_YOUR OBJECTIVE:_ Exactly reproduce the lines of the listing below from the one containing "The width and" through the one containing "How do I perform: Select". Skip the images.
----- EXERCISE MATERIALS -----
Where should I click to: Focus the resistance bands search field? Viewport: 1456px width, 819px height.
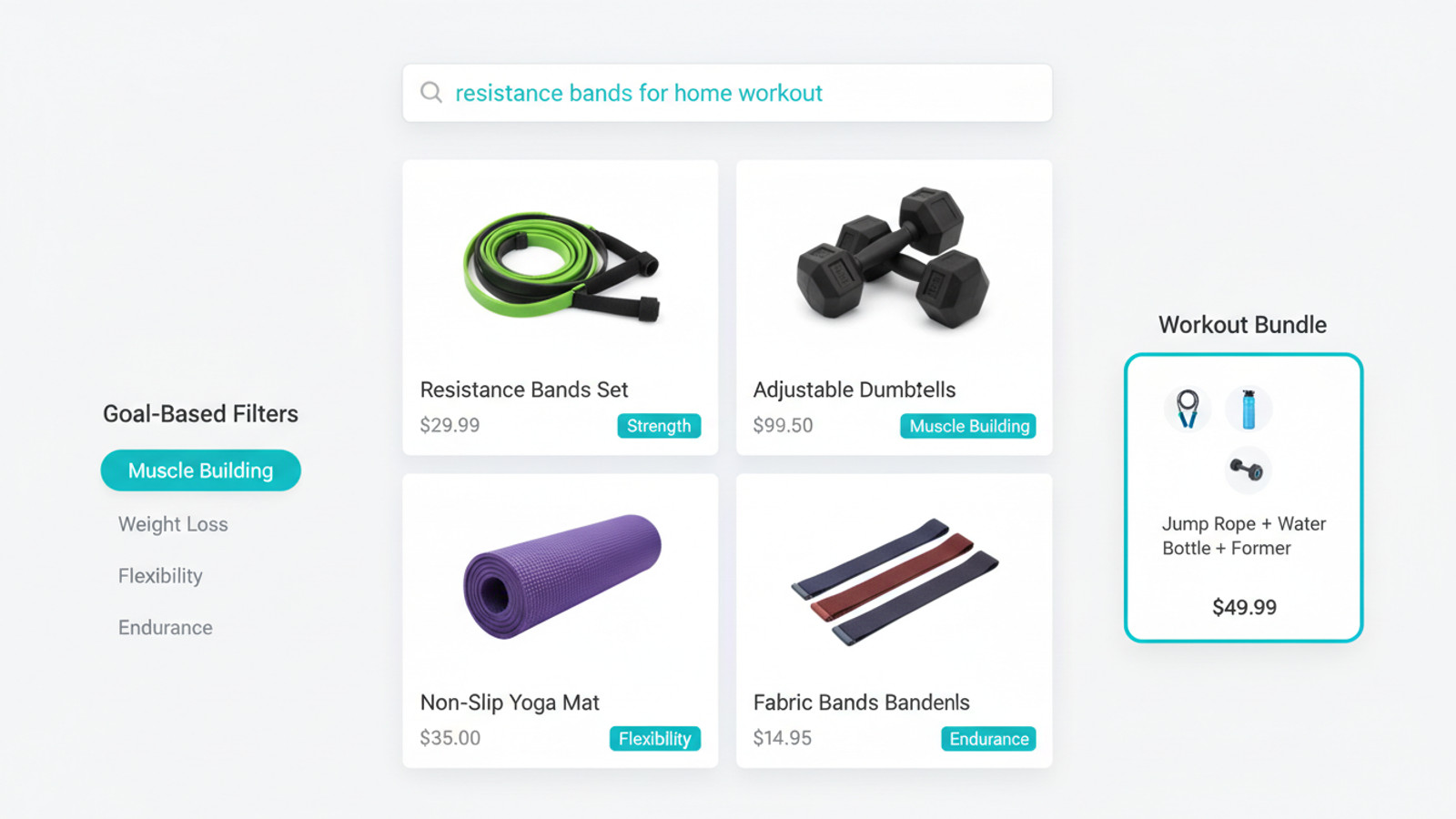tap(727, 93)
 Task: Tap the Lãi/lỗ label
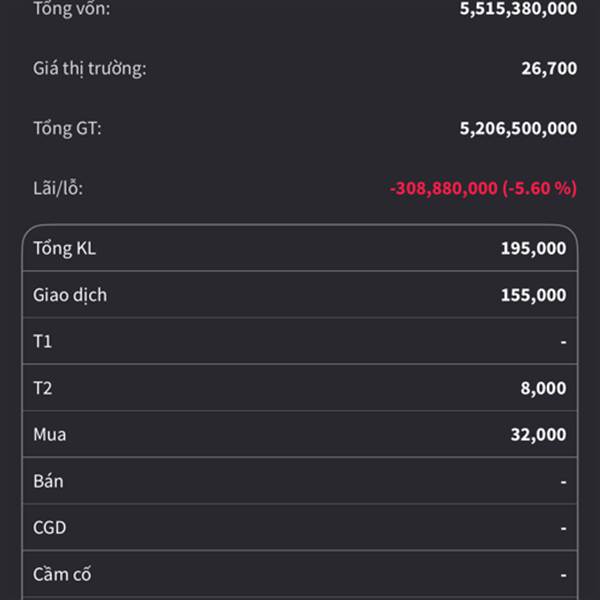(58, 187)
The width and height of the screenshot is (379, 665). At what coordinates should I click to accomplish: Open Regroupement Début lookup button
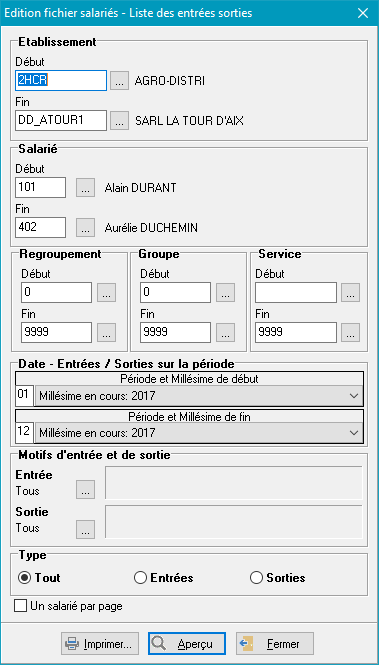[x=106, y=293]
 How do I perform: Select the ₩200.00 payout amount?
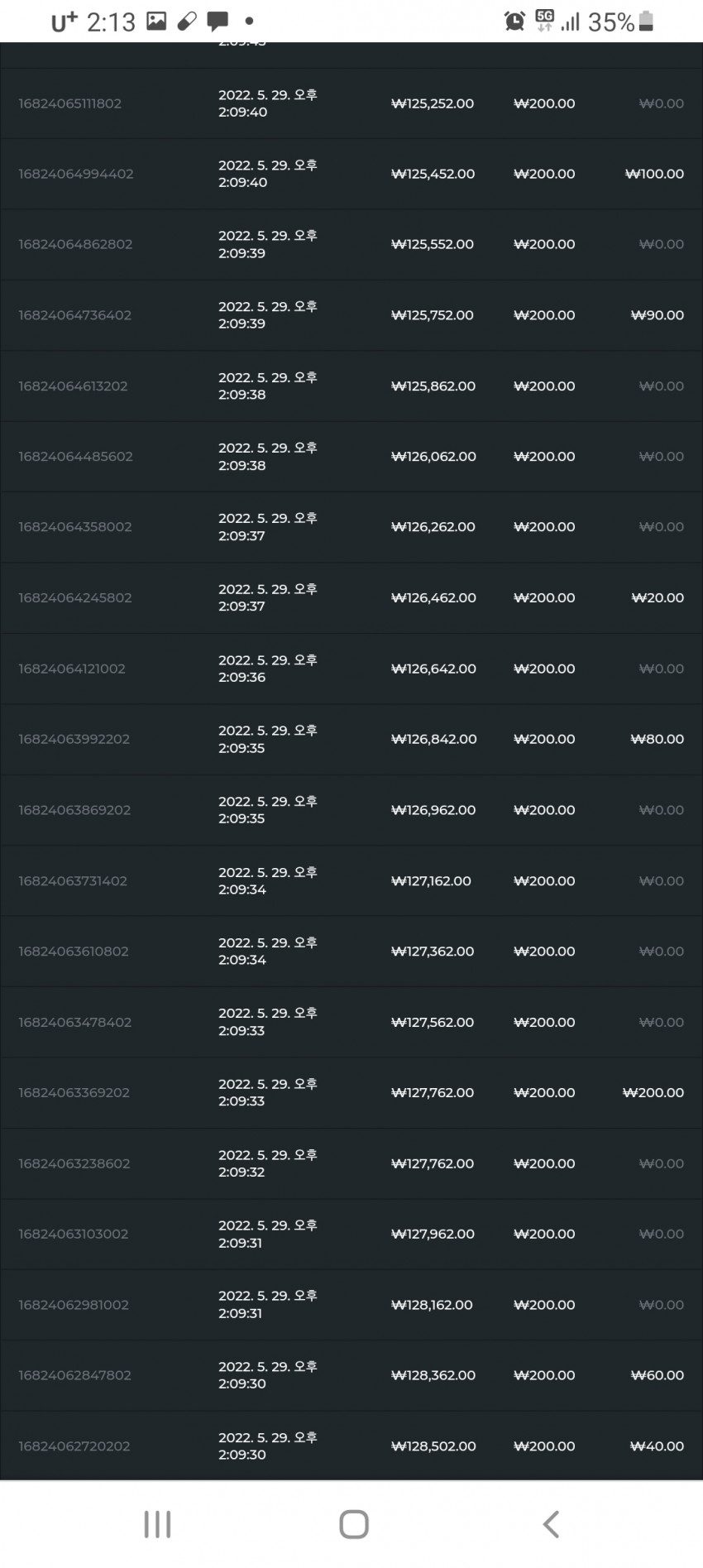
-----
----- EXERCISE MATERIALS -----
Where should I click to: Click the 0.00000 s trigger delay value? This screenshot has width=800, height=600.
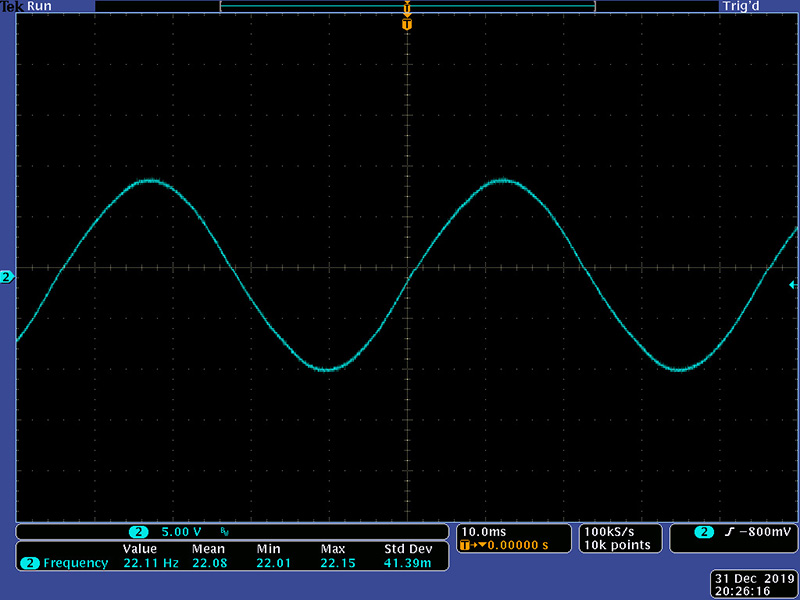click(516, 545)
-----
----- EXERCISE MATERIALS -----
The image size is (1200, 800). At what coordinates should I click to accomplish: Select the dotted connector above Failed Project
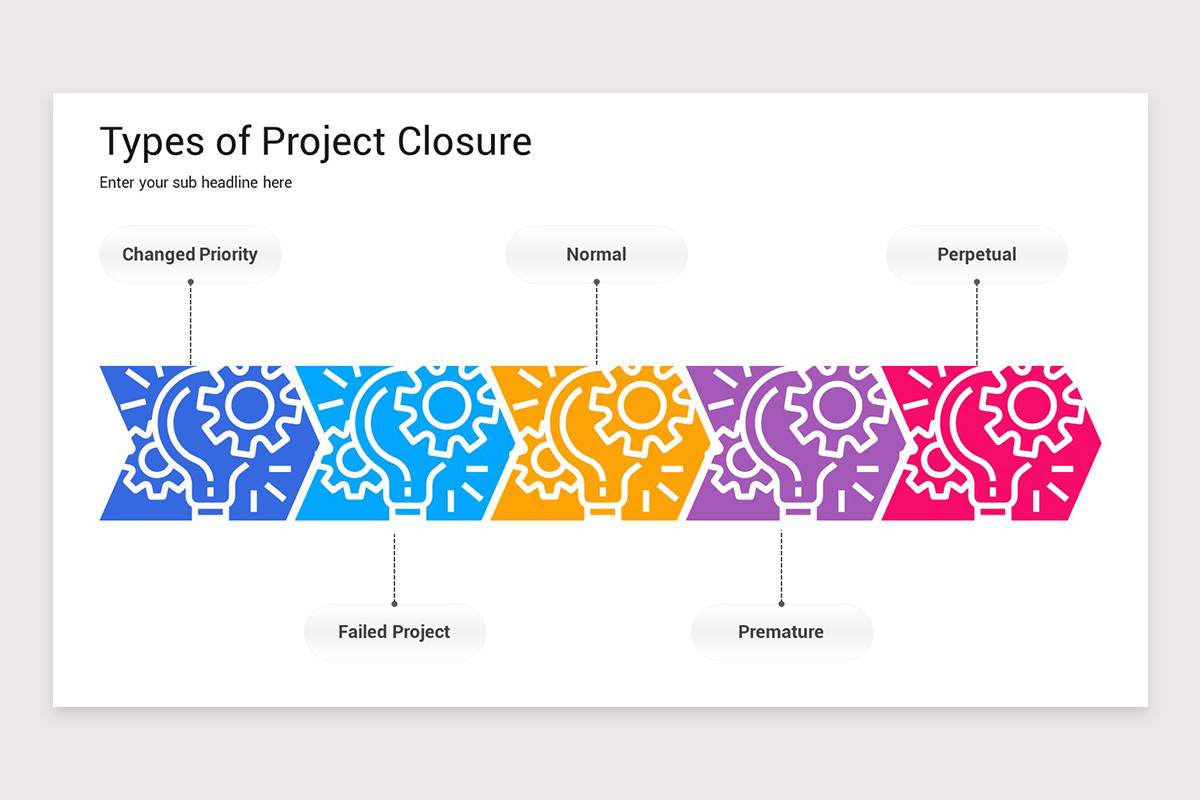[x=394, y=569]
-----
_ANSWER FOR THE TASK:_
The width and height of the screenshot is (379, 665). At what coordinates should I click to accomplish: Open Regroupement Début lookup button
[x=106, y=293]
 How do I perform: Select the ₩200.00 payout amount?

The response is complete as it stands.